Getting Along With The Ex - Yes It Can Be Done

One of the most beautiful days in a woman’s life is the day she gets married, wearing her beautiful white gown, with nothing but love and hope in her heart.  The moment she walks down the aisle, all she can see is the love of the man who is waiting for her and all she can think of is the wonderful future that awaits them both.  A future that promises to be filled with many moments of joy and happiness, and the furthest thing from her mind is the possibility of it all coming crashing down. 

Unfortunately, though, life rarely turns out as we plan it and things often take unexpected turns.  It may take a year or 20, but sometimes relationships begin to fall apart as people change with time and then find they no longer are suitable for each other.

Getting Along With The Ex - Yes It Can Be Done


But first, many couples try to overlook and work through their problems.

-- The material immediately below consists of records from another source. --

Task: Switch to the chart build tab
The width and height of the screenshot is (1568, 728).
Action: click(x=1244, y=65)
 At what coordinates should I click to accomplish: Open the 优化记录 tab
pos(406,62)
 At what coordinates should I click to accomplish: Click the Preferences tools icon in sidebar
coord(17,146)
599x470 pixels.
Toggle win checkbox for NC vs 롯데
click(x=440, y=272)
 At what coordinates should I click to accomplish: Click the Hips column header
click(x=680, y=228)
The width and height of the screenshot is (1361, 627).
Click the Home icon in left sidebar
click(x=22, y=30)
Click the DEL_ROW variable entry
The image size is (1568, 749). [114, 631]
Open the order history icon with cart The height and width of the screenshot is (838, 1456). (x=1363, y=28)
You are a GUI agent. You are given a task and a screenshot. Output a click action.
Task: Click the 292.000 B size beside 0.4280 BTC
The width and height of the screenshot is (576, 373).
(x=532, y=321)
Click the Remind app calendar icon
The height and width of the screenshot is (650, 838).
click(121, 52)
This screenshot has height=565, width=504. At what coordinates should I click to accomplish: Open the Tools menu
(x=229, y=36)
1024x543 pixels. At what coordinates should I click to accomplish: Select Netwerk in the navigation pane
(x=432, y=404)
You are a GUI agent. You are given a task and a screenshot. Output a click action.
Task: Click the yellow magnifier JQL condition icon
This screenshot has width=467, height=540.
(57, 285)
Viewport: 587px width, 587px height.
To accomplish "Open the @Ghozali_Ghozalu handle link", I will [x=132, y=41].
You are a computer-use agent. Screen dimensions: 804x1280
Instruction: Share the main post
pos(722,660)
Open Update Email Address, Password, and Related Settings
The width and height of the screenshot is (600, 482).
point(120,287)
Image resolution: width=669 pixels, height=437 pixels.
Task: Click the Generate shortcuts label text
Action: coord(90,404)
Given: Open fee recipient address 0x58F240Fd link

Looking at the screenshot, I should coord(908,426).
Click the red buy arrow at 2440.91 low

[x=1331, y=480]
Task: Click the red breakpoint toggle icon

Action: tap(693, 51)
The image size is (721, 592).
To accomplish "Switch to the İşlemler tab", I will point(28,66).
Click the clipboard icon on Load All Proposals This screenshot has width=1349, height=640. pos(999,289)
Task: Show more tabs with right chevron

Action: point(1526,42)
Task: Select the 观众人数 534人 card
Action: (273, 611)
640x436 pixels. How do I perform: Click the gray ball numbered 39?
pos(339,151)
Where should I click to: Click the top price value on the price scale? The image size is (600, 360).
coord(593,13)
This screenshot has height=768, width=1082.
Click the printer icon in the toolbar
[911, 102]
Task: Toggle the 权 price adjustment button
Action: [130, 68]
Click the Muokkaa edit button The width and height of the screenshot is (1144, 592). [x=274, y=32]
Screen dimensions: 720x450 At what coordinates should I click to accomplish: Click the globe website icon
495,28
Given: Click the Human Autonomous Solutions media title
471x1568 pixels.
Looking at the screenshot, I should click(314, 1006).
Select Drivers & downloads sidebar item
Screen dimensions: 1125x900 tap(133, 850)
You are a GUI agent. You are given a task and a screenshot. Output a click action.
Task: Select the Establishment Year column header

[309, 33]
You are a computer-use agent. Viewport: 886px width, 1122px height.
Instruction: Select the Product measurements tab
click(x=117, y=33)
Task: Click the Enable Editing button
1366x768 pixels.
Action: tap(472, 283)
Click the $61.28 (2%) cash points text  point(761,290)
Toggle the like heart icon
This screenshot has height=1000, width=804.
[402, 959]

While some do succeed, just as many don’t.  Then there are those couples who agree to stay together for the sake of the children, yet this can be worse than a divorce because sometimes the relationship degenerates so much that it places undue stress on the kids.  This is when it is time to say enough is enough and to file for divorce, even if it is the last thing you ever wanted.

No one ever enters into a marriage with the idea that it will come to an end and no one ever wants it or expects it to happen.  However, life often gets away and what we wish or desire has little to do with reality.  Although, a divorce is not to be taken lightly nor is it a decision to be made on a whim, therefore you have to be certain that there is no possibility that you and your spouse can work out your problems.

If a divorce is the only solution then you will have to take into consideration that you will most likely have to maintain a relationship with your former spouse, at least for the children’s sake.

This is not something easily done, especially since it will take quite a while for you get over your feelings for your ex spouse and you will most likely be quite uncomfortable in their presence, especially if your feelings ran deep.  But you have little choice in the matter and you will have to learn to move on and start over again. It can be done even if you think it's impossible.